-- Exercise description --
Render every line of the data below as a Markdown table with two columns, Row and Line, numbering each line and skipping blank ones. Leave the pictures out of the table.

-- Given information --

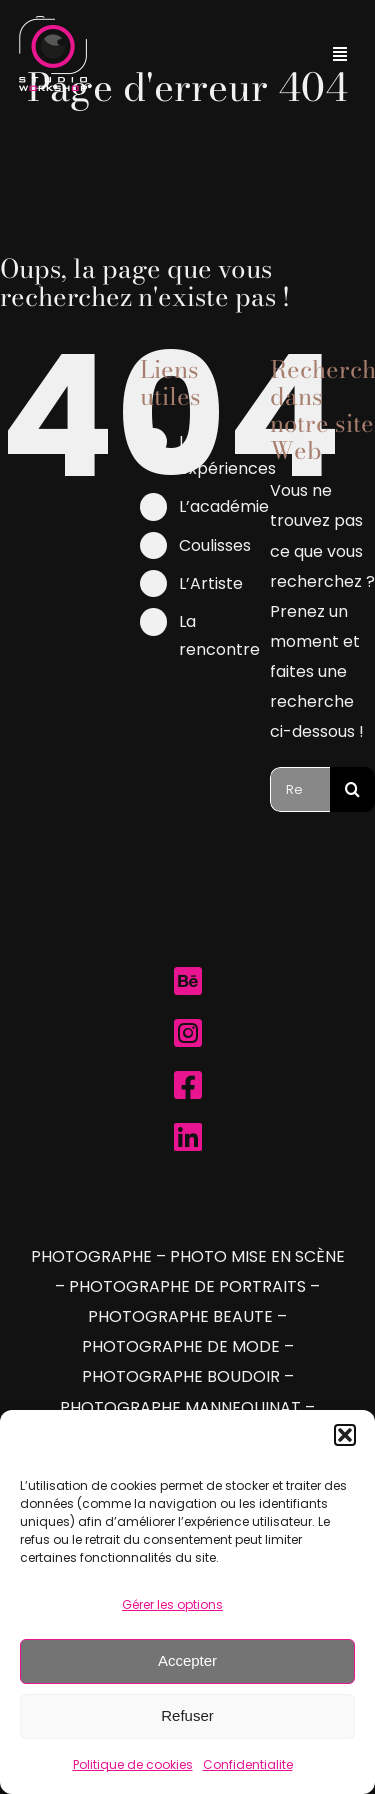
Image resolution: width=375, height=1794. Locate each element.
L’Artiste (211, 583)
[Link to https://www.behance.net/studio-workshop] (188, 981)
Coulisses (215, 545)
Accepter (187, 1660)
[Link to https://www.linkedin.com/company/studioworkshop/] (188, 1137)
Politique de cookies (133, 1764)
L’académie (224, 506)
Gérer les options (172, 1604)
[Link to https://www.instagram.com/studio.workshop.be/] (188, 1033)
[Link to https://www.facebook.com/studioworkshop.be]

-- Exercise result --
| Row | Line |
|---|---|
| 1 | Image resolution: width=375, height=1794. Locate each element. |
| 2 | L’Artiste (211, 583) |
| 3 | [Link to https://www.behance.net/studio-workshop] (188, 981) |
| 4 | Coulisses (215, 545) |
| 5 | Accepter (187, 1660) |
| 6 | [Link to https://www.linkedin.com/company/studioworkshop/] (188, 1137) |
| 7 | Politique de cookies (133, 1764) |
| 8 | L’académie (224, 506) |
| 9 | Gérer les options (172, 1604) |
| 10 | [Link to https://www.instagram.com/studio.workshop.be/] (188, 1033) |
| 11 | [Link to https://www.facebook.com/studioworkshop.be] |